Hoy se cumple un nuevo aniversario del Día más importante de la historia de nuestro deporte. Y, en estos momentos donde la meritocracia se sienta en la mesa de discusión, me parece oportuno reflexionar y contar mi punto de vista.
El ganar una Copa del Mundo requiere de muchísimo esfuerzo, dedicación, voluntad, superación y perseverancia.
Debimos levantarnos de caídas, recuperarnos de dolores físicos y emocionales y dejar de hacer muchas otras cosas que también nos gustan.

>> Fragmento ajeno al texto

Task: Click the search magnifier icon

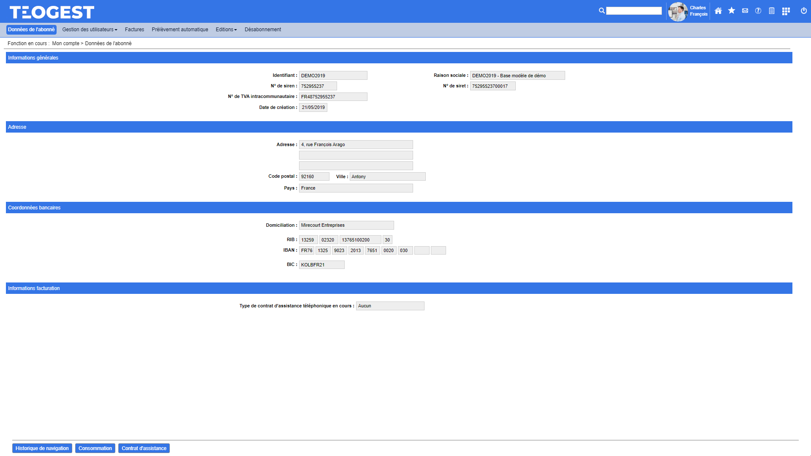Action: 601,11
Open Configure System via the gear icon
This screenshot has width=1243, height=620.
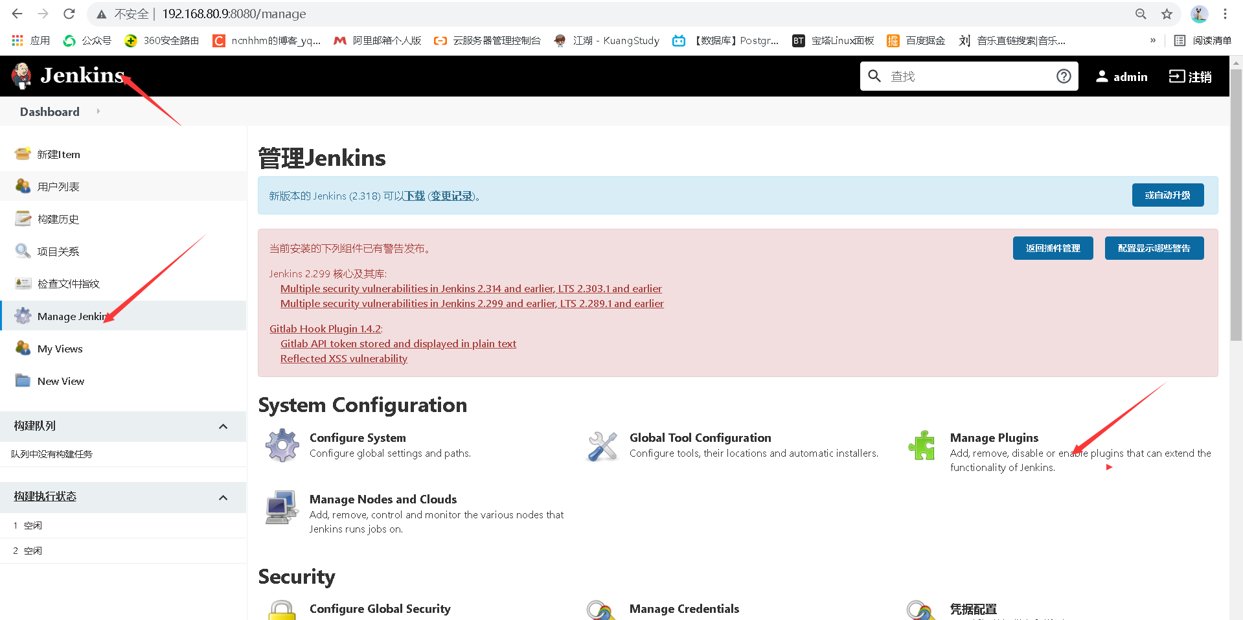pos(281,445)
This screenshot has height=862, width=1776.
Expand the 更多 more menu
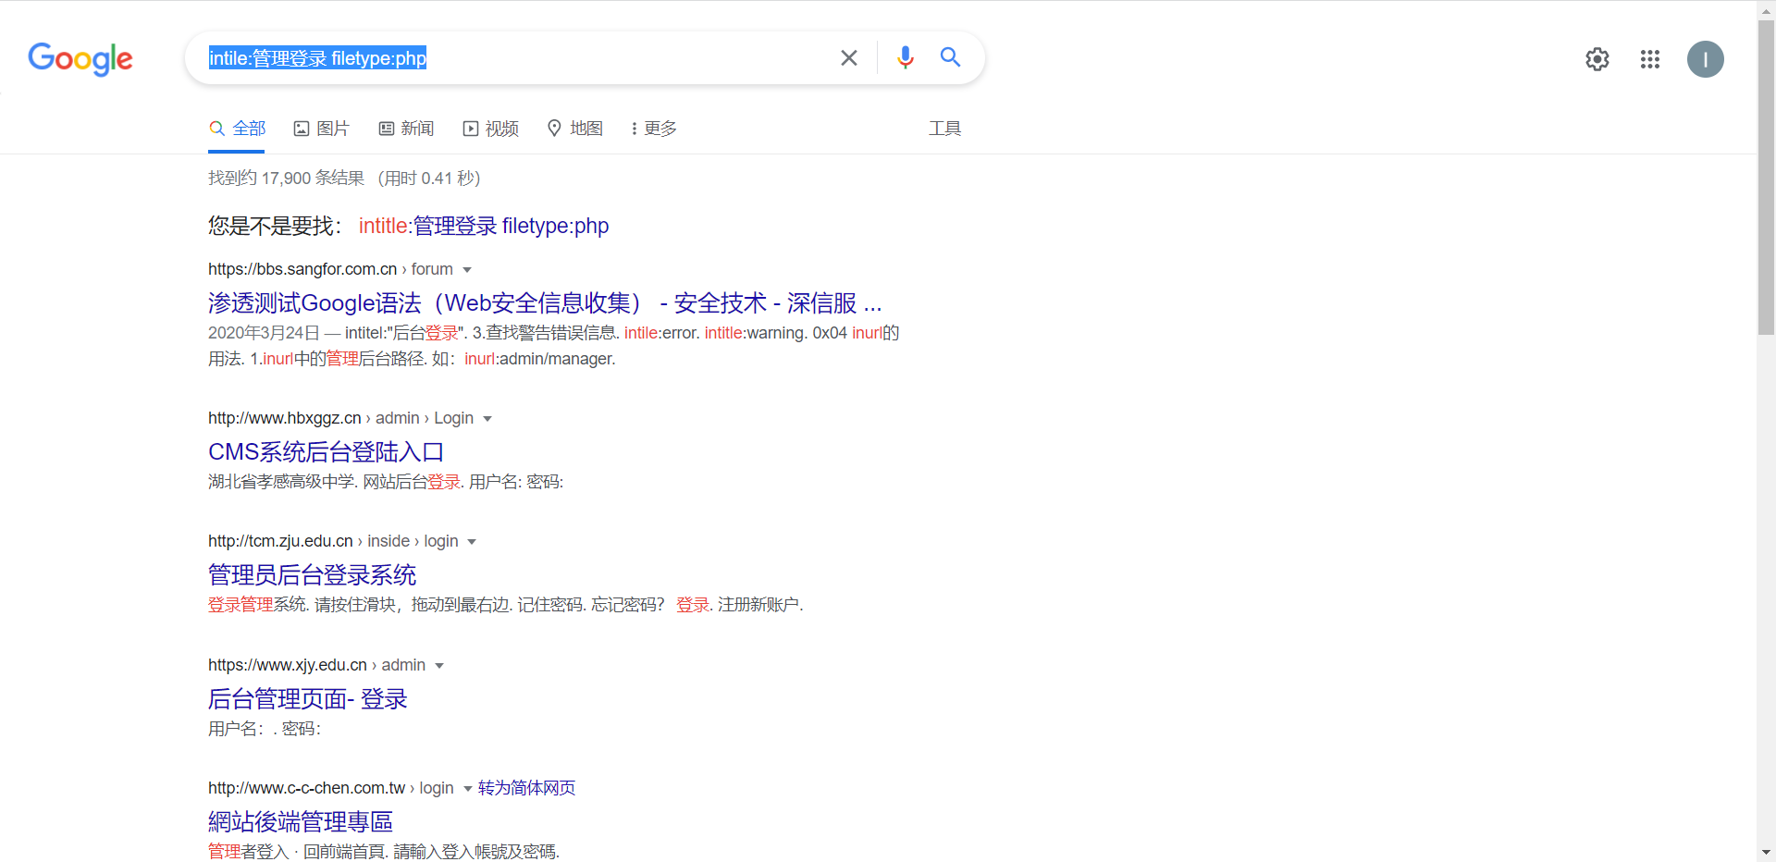[654, 129]
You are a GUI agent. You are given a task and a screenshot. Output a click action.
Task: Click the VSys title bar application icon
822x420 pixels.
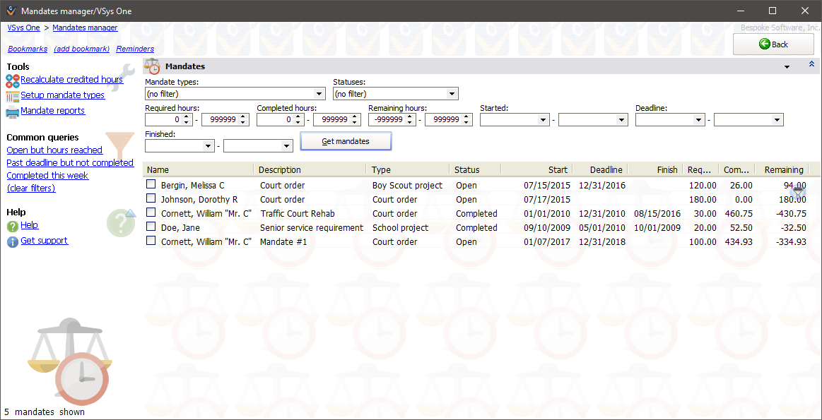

En mi caso particular, tuve que alejarme 3000 kilómetros de mi casa y de mi familia.
Pero aun habiendo hecho todo eso y más allá de contar con el natural don para jugar al fútbol, hoy sé que no podría haber conseguido ser parte del equipo que ganó un Mundial sin el apoyo de mi familia.
No podría haberlo logrado sin los botines que mi papá me compraba para poder entrenar y jugar todas las semanas.
No hubiera alcanzado la gloria junto a mis compañeros de la Selección, si no hubiese podido jugar en la plaza con mis amigos, en lugar de tener que preocuparme si ese día iba a haber algo para comer en mi casa.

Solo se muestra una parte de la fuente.